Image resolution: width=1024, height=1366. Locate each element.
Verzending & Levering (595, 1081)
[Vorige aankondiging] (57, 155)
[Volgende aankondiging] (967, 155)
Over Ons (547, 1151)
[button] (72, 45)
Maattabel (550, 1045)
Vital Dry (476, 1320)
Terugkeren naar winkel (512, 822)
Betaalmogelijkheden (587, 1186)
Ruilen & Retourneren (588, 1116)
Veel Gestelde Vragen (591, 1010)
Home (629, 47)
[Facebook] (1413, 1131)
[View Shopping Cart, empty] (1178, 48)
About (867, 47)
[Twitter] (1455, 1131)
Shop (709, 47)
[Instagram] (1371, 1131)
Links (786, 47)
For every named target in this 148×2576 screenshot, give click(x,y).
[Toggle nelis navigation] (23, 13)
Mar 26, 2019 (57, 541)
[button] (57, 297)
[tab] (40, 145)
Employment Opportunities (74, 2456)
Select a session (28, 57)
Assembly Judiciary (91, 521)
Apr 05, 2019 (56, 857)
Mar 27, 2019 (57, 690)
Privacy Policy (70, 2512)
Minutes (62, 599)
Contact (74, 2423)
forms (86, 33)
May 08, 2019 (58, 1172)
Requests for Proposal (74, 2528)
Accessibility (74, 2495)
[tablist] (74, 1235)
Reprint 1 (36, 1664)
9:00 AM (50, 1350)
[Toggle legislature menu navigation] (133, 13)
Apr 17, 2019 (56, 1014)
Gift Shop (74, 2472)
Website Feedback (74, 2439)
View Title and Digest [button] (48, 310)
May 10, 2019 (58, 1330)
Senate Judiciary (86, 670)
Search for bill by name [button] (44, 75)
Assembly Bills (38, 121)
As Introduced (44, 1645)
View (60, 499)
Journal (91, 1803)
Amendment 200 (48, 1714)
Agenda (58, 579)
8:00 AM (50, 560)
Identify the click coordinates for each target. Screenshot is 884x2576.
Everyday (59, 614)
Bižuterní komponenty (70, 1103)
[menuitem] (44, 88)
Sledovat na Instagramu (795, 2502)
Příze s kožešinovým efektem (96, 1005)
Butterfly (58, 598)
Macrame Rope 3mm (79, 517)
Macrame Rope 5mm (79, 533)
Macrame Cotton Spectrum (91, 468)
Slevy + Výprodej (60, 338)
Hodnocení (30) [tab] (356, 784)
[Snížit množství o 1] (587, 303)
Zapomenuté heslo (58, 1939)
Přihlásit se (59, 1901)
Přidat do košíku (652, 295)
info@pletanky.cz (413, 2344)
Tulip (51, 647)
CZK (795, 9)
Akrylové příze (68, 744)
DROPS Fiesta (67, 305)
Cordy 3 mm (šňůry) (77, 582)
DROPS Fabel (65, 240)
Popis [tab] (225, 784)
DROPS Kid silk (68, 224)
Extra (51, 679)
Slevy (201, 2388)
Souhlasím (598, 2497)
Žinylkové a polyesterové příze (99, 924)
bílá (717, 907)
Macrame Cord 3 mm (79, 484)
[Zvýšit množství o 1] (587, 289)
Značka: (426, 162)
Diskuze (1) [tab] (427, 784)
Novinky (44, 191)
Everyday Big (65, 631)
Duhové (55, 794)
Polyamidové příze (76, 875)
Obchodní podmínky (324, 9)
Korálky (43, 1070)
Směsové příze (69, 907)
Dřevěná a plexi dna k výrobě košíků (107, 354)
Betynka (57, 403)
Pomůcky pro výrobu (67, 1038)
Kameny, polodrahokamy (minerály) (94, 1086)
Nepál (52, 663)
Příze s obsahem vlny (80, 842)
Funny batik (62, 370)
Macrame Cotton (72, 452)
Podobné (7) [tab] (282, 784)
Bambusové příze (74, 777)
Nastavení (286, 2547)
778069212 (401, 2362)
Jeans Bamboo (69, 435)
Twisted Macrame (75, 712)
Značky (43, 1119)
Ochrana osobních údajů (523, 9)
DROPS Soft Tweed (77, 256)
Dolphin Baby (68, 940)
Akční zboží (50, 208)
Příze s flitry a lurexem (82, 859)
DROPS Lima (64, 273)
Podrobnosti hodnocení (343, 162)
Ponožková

☆ ☆ ☆ ☆

## [Problem to solve]
Going over every line of the entries, tally those containing the string "click" and report only the figure.

## [Exercise response]
2